- PASSAGE RETENU

En termes clairs, après deux ans, tout agent remplissant les conditions de la note ci-dessus référenciée devrait bénéficier automatiquement de son avancement. Cependant, depuis votre arrivée, les choses semblent évoluer dans le sens contraire.  En tout cas, pour une certaine catégorie d’agents. En effet, de la fonction publique à double vitesse combattue de haute lutte, nous sommes retombés dans une Fonction publique à trois (3) vitesses. Du reste, si vos prédécesseurs n’ont pas apporté grand chose pour l’amélioration de ce Ministère, ils ont au moins eu le mérite d’avoir conservé les avancées majeures amorcées par le sieur Soungalo Ouattara.

Dans notre fonction publique actuelle, il faut oser le reconnaître, il y a les uns, les autres et les « et cetera ». Les uns sont les privilégiés parce que « forts » ou « craints ».

Ceux-là bénéficient de leurs droits et même des avantages supplémentaires sans bouger le pouce. Les autres ne sont pas loin des uns, à la différence qu’eux ils obtiennent leurs droits après des mouvements d’humeur savamment organisés. Quant aux « et cetera »,  ce sont les laissés-pour compte, les parents pauvres de la Fonction publique, les mal-aimés. Ces derniers, pour avoir un simple acte d’avancement sous votre magistère font la croix et bannière.

- CONSIGNES
a) D'après le passage retenu, au bout de combien de temps un agent remplissant les conditions de la note devrait-il bénéficier automatiquement de son avancement ?
b) Recopiez, s'il vous plaît, le passage retenu depuis « Ceux-là bénéficient de » jusqu'à « croix et bannière. ».

- Données de coordonnées des éléments
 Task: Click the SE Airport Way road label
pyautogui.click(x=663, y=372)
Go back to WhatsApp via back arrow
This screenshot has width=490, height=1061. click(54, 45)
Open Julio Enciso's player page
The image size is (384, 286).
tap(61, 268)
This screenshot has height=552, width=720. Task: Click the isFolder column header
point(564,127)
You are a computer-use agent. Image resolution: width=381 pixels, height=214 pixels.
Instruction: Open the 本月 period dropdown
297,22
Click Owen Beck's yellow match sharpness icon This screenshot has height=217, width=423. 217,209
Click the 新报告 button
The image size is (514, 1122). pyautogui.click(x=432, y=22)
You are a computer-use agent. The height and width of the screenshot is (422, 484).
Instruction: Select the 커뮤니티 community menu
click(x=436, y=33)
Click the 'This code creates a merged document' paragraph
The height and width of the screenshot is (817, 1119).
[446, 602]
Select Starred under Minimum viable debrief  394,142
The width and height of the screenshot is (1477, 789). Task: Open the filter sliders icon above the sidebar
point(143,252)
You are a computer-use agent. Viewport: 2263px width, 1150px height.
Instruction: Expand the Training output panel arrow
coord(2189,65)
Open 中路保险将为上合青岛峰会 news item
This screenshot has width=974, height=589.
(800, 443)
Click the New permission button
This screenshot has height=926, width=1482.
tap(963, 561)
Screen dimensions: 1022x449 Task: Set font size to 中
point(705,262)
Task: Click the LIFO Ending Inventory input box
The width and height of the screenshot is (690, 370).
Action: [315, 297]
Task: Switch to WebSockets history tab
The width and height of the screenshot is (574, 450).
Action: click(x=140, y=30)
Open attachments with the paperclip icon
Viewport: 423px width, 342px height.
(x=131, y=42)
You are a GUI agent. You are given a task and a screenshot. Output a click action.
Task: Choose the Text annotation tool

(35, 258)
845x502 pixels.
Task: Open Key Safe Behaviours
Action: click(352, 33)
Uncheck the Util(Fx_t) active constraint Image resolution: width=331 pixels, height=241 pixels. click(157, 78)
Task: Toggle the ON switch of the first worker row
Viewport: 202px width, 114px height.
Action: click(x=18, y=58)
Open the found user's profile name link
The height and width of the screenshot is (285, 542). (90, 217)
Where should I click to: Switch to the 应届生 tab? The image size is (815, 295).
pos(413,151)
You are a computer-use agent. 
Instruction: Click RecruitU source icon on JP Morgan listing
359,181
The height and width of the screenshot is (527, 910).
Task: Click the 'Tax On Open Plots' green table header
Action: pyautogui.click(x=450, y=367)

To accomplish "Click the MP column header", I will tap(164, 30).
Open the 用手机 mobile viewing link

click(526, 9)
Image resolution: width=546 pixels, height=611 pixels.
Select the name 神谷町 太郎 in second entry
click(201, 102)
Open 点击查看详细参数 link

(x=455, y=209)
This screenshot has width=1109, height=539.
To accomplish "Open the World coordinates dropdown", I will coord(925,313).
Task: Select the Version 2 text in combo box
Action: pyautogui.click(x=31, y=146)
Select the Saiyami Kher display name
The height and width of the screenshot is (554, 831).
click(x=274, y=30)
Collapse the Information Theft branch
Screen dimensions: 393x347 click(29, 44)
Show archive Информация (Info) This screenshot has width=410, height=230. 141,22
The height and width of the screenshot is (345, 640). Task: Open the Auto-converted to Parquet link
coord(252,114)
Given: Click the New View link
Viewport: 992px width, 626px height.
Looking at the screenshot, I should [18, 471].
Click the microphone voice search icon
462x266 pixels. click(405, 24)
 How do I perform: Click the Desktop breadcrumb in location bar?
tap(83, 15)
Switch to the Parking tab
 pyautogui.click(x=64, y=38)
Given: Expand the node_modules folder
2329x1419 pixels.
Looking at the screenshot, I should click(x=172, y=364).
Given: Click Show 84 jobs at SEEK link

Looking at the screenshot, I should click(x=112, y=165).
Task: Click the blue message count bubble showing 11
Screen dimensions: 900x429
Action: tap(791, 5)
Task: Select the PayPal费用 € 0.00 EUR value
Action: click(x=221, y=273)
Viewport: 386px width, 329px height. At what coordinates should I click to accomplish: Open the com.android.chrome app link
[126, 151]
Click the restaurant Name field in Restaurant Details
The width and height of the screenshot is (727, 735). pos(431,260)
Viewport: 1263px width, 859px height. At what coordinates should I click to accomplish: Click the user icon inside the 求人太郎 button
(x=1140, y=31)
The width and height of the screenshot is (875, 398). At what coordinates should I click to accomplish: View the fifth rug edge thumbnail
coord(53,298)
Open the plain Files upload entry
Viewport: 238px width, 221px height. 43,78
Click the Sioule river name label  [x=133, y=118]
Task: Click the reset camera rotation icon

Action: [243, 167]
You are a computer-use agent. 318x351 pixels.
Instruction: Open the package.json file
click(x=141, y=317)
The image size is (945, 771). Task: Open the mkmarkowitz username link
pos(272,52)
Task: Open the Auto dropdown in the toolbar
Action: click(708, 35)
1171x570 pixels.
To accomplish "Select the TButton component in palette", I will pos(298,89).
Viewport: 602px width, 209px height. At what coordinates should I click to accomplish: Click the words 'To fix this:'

- RÉSULTATS ATTENDUS
a) Après deux ans.

b)
Ceux-là bénéficient de leurs droits et même des avantages supplémentaires sans bouger le pouce. Les autres ne sont pas loin des uns, à la différence qu’eux ils obtiennent leurs droits après des mouvements d’humeur savamment organisés. Quant aux « et cetera »,  ce sont les laissés-pour compte, les parents pauvres de la Fonction publique, les mal-aimés. Ces derniers, pour avoir un simple acte d’avancement sous votre magistère font la croix et bannière.